Jeff Koons is not a name to toy with. When he was asked to create a memorial to the victims of terrorism in Paris one may assume the French authorities had lost their minds asking an aesthetic dedicated to Disneyfying the cities of America, to suddenly find the soulfulness of tragedy within humanity and make it tangible. Perhaps they mistook Koons for an artist. One never knows how these committees think – if they go further than ‘who’s got a name?’
The initial response was so hostile from those outside the committee room that, though commissioned in 2016, his suggestion was less than universally appreciated. One thing we are sure of, but the French had to learn, is that Koons lacks imagination. They took three years to bring his work into bloom.
When it did bloom, the tulips in a hand, it was as we always knew it would be, a statement of flower power 40 years too late, and irrelevant to the battle against religious terrorism now facing the West, though, if history repeats itself as a joke, and if this present war is a ridicule of the Crusades which were the most barbarous and vile series of religious wars in the last thousand years, then Koons’ laughability is, at least, historically nuanced.
But lets not get too philosophical after all, Koons never has.
Let’s go back to France and the French and wonder at this aesthetically great country so often part of the avant garde, being taken in by American advertising.
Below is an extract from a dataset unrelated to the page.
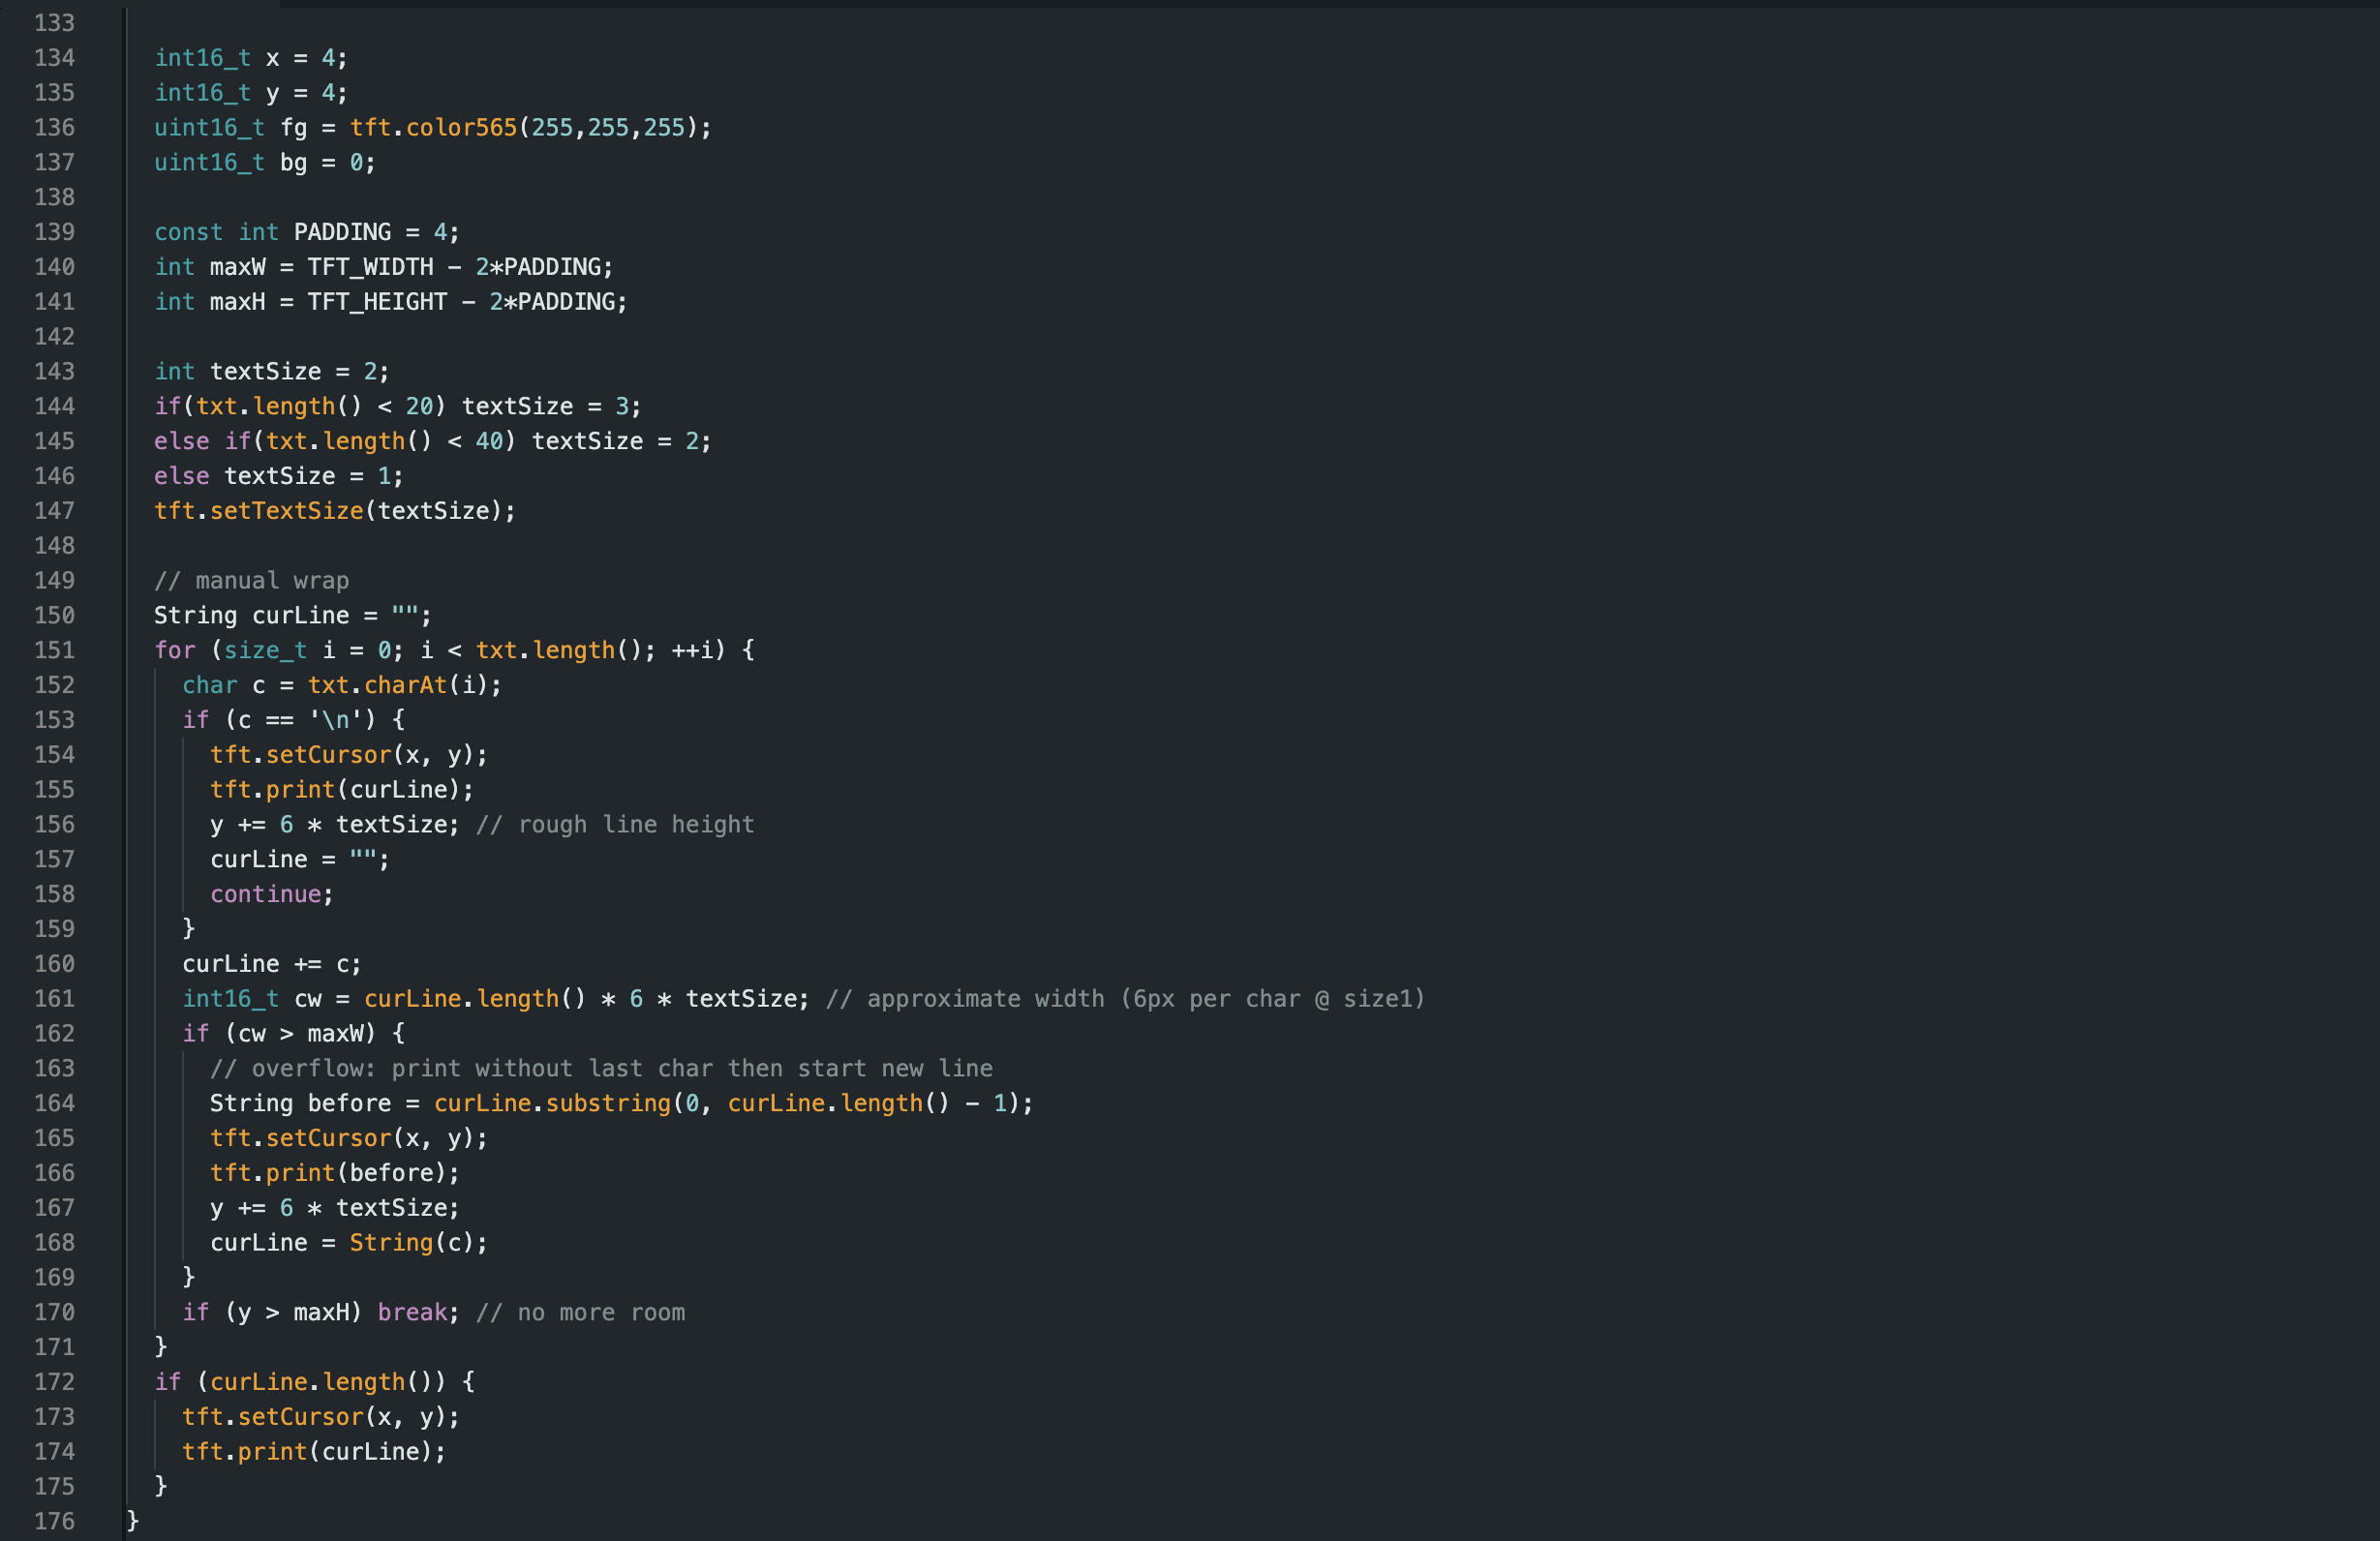Click 'charAt' method on line 152
The image size is (2380, 1541).
point(405,685)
We can accept the UK would be suckered as there is no language barrier between us and the USA and our hunger to make money has found the USA our greatest ally. Capitalists, like second rate artists, always stick together. If artists leave the herd they are likely to be picked off by the hunting thinkers, philosophers New Art Examiner critics and aesthetically cultured of the world.
Koons’ tulips were ripped into by the French. Philosopher Yves Michaud described the sculpture as “11 coloured anuses mounted on stems.” Twitter suggested Parisians will now think that tulips are giant coloured marshmallows. Paris Mayor Anne Hidalgo said that it is a “magnificent symbol of freedom and friendship.” Somehow, I cannot see this being a symbol of France the way the French Statue of Liberty has become the symbol of America.
But then it was never meant to be. This ham-fisted monument to kitsch culture was to commemorate the murdered, and how the French could imagine the sugar-puff sculptures of Koons could ever rise to that challenge is baffling. Thankfully the best aesthetic thinkers France has, see the fraud, know it and say it.